Pointing records for text and elements:
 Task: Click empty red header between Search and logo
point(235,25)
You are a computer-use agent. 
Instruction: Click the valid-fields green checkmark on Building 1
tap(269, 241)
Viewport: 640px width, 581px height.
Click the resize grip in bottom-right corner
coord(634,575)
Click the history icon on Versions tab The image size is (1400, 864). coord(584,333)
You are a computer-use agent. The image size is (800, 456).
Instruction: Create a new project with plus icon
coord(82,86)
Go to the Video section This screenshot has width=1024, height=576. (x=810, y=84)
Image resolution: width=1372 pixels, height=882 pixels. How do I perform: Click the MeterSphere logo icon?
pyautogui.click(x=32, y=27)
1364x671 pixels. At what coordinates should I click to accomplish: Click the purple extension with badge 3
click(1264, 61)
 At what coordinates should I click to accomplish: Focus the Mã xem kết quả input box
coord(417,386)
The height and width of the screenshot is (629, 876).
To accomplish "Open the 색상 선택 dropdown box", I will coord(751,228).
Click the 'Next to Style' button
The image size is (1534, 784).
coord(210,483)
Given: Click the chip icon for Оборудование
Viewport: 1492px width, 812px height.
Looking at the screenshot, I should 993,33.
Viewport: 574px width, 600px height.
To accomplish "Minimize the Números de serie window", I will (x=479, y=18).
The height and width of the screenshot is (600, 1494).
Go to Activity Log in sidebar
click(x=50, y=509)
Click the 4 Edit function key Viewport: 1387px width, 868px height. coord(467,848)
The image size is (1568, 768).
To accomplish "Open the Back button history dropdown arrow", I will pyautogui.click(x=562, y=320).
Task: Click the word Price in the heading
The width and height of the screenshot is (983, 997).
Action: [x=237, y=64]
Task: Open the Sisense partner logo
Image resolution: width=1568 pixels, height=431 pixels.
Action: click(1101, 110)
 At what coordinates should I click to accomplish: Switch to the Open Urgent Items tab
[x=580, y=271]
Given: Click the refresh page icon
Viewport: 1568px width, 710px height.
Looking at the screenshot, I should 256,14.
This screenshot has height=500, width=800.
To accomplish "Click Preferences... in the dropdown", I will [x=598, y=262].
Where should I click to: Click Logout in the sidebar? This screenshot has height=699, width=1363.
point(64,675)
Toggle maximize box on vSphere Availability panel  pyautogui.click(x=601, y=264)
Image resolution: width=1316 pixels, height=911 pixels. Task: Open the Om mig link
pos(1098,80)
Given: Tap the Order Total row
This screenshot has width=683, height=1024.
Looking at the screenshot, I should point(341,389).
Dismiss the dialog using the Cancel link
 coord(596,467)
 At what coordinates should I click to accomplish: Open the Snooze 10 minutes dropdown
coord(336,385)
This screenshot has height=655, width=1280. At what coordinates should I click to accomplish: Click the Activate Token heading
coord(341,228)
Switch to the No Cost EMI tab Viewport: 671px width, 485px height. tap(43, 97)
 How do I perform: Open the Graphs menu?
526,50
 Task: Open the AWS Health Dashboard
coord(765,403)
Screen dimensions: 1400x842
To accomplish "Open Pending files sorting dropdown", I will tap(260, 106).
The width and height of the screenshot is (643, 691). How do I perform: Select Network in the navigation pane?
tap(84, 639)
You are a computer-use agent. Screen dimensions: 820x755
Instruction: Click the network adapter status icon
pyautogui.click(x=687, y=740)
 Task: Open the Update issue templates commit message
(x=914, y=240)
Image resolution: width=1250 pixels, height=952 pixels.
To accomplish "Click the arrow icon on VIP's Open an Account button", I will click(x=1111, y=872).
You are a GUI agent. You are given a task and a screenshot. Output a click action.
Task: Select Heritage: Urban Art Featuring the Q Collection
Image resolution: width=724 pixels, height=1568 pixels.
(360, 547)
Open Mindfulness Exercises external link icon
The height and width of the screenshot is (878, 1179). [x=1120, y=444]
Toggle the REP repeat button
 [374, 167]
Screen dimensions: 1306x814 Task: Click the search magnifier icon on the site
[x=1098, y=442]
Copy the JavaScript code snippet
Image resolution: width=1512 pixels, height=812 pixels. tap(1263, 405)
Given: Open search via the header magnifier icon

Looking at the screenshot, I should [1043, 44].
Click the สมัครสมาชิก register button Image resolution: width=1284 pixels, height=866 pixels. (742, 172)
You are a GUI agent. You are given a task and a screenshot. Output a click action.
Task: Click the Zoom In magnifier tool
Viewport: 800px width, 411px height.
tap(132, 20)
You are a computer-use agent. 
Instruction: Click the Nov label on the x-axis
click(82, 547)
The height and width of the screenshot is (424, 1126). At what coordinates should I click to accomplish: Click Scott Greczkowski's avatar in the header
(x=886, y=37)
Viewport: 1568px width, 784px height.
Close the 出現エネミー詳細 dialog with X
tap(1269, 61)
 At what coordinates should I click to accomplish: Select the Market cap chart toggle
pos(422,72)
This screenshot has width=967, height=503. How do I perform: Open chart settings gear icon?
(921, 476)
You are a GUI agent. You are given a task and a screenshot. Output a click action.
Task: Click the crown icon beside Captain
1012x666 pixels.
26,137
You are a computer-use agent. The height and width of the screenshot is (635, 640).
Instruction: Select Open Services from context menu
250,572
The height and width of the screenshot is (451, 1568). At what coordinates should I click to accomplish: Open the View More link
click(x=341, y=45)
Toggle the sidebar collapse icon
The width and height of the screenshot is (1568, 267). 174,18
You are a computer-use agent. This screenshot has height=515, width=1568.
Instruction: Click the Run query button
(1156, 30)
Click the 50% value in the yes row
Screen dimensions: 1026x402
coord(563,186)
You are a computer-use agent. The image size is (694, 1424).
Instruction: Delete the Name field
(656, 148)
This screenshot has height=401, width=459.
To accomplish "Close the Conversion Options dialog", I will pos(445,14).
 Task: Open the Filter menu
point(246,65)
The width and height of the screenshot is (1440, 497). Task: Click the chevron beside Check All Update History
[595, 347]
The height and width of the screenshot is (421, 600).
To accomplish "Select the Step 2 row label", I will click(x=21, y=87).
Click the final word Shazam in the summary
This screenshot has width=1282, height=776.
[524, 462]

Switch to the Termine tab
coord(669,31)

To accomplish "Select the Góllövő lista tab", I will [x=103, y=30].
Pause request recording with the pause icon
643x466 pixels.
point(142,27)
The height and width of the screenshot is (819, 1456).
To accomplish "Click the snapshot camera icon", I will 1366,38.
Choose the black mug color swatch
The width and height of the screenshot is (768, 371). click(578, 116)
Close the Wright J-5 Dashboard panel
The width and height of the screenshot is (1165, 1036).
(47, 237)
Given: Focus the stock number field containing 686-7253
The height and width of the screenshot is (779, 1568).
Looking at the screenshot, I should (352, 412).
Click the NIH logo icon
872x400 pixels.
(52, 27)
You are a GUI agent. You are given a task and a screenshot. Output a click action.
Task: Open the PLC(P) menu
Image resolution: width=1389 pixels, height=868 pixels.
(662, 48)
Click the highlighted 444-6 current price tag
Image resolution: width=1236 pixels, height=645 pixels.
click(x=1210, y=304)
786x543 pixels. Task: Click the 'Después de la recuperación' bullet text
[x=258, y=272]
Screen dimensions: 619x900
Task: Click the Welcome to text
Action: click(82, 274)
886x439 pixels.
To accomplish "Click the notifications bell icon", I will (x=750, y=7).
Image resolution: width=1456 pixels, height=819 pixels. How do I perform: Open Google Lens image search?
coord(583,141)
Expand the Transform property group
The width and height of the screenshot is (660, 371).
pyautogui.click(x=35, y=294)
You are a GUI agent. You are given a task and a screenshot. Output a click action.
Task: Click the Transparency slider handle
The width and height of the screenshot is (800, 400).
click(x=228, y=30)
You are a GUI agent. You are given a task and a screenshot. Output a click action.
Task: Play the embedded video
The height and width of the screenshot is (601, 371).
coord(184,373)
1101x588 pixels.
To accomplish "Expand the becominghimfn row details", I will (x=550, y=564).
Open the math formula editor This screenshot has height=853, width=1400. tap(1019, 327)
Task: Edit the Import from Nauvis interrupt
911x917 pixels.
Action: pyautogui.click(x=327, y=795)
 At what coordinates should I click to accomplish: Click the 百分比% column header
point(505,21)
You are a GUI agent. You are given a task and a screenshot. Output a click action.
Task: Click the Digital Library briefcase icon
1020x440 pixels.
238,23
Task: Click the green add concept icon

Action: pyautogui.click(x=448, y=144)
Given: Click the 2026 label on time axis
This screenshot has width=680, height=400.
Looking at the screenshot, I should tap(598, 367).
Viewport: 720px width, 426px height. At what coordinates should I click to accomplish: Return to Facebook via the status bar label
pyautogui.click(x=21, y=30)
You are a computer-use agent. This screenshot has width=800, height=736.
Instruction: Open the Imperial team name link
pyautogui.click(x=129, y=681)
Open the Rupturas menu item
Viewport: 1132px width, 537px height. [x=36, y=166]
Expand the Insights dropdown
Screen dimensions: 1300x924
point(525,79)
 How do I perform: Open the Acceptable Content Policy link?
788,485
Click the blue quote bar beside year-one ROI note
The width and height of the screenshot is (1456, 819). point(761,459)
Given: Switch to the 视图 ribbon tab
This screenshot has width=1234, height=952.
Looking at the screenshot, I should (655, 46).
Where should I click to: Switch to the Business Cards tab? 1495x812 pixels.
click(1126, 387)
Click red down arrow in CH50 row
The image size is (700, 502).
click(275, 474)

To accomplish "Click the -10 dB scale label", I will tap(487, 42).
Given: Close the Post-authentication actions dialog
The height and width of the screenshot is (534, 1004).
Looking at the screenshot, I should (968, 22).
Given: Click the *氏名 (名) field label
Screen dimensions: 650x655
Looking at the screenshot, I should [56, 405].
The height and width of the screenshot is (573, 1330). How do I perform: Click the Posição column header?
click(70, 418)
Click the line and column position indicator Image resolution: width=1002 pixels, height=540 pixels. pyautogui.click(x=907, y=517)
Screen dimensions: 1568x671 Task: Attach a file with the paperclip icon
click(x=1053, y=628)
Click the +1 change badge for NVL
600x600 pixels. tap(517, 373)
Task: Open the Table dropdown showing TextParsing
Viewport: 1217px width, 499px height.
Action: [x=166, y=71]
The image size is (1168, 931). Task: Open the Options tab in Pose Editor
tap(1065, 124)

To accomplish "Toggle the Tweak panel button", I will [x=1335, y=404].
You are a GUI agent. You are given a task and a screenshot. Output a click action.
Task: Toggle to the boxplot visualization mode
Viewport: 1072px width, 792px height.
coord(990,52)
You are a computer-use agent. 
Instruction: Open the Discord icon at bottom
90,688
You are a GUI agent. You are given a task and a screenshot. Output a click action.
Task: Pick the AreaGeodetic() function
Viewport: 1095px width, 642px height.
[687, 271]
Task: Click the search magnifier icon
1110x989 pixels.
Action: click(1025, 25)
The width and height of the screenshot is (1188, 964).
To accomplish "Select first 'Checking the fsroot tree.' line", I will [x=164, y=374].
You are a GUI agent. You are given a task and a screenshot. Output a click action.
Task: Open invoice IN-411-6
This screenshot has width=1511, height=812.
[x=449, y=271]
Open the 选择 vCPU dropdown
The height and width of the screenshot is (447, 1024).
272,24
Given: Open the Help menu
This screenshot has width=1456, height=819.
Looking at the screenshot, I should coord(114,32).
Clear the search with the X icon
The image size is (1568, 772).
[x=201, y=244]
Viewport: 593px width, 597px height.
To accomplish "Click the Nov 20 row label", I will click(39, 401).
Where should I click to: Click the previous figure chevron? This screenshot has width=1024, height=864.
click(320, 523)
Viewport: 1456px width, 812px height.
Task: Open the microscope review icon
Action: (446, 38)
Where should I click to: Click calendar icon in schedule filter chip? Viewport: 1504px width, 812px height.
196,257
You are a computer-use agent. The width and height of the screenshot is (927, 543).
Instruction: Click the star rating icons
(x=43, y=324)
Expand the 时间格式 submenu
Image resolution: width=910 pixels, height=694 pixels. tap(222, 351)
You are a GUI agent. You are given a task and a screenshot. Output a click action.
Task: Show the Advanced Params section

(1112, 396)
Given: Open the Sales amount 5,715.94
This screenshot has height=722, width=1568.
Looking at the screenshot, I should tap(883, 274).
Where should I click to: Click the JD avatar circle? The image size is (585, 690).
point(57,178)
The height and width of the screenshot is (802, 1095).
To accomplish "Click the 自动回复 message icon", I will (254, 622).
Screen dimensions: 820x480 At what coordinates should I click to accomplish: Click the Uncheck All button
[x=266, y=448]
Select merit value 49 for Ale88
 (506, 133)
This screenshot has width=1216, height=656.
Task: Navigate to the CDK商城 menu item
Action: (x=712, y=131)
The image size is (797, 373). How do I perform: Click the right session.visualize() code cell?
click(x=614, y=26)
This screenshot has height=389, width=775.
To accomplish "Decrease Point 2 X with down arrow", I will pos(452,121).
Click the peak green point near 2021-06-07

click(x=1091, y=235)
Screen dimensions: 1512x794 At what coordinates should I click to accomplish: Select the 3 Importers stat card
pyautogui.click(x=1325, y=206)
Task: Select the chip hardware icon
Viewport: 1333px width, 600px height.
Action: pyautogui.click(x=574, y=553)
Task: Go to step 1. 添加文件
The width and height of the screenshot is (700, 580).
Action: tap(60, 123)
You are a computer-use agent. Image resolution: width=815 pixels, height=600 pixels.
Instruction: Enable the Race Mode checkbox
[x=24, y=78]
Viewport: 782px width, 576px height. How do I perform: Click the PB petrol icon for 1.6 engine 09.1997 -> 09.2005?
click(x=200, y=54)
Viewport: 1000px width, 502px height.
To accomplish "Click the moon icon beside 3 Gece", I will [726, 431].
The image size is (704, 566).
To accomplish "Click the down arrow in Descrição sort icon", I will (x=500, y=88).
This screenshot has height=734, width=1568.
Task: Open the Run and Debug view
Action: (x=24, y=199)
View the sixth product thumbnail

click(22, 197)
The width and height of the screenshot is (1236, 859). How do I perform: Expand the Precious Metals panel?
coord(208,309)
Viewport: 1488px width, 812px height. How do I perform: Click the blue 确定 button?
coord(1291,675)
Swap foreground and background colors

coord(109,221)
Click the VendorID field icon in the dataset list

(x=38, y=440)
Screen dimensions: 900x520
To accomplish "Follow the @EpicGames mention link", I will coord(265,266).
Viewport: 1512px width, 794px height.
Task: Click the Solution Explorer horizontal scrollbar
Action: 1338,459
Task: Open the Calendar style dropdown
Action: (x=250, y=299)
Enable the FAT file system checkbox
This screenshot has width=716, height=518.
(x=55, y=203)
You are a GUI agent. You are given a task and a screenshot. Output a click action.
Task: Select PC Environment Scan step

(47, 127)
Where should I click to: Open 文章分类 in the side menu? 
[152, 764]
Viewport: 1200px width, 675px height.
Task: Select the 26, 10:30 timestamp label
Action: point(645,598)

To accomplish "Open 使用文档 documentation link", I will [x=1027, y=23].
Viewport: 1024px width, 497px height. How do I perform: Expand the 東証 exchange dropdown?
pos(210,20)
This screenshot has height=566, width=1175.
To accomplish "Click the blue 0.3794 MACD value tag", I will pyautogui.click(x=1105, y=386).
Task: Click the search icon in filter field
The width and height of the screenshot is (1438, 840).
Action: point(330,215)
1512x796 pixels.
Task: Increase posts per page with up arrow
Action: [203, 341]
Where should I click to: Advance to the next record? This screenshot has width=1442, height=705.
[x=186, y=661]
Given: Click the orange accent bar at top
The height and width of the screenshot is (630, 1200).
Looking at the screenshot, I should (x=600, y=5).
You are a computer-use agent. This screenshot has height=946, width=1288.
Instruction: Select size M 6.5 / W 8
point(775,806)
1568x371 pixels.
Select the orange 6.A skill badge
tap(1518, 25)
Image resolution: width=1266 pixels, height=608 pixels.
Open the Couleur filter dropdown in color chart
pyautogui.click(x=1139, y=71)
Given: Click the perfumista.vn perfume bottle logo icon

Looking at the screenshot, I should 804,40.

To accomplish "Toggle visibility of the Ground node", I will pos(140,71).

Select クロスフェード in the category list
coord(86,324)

[What you are asked to do] Write out the entries word for word, from the line with "Given: Open the Help menu" to the line with "Action: tap(60, 123)", including both of those lines.

[Reply to the task]
Given: Open the Help menu
This screenshot has width=1456, height=819.
Looking at the screenshot, I should coord(114,32).
Clear the search with the X icon
The image size is (1568, 772).
[x=201, y=244]
Viewport: 593px width, 597px height.
To accomplish "Click the Nov 20 row label", I will click(39, 401).
Where should I click to: Click the previous figure chevron? This screenshot has width=1024, height=864.
click(320, 523)
Viewport: 1456px width, 812px height.
Task: Open the microscope review icon
Action: (446, 38)
Where should I click to: Click calendar icon in schedule filter chip? Viewport: 1504px width, 812px height.
196,257
You are a computer-use agent. The width and height of the screenshot is (927, 543).
Instruction: Click the star rating icons
(x=43, y=324)
Expand the 时间格式 submenu
Image resolution: width=910 pixels, height=694 pixels. tap(222, 351)
You are a GUI agent. You are given a task and a screenshot. Output a click action.
Task: Show the Advanced Params section

(1112, 396)
Given: Open the Sales amount 5,715.94
This screenshot has height=722, width=1568.
Looking at the screenshot, I should tap(883, 274).
Where should I click to: Click the JD avatar circle? The image size is (585, 690).
point(57,178)
The height and width of the screenshot is (802, 1095).
To accomplish "Click the 自动回复 message icon", I will (254, 622).
Screen dimensions: 820x480 At what coordinates should I click to accomplish: Click the Uncheck All button
[x=266, y=448]
Select merit value 49 for Ale88
 (506, 133)
This screenshot has width=1216, height=656.
Task: Navigate to the CDK商城 menu item
Action: (x=712, y=131)
The image size is (797, 373). How do I perform: Click the right session.visualize() code cell?
click(x=614, y=26)
This screenshot has height=389, width=775.
To accomplish "Decrease Point 2 X with down arrow", I will pos(452,121).
Click the peak green point near 2021-06-07

click(x=1091, y=235)
Screen dimensions: 1512x794 At what coordinates should I click to accomplish: Select the 3 Importers stat card
pyautogui.click(x=1325, y=206)
Task: Select the chip hardware icon
Viewport: 1333px width, 600px height.
Action: pyautogui.click(x=574, y=553)
Task: Go to step 1. 添加文件
The width and height of the screenshot is (700, 580).
Action: tap(60, 123)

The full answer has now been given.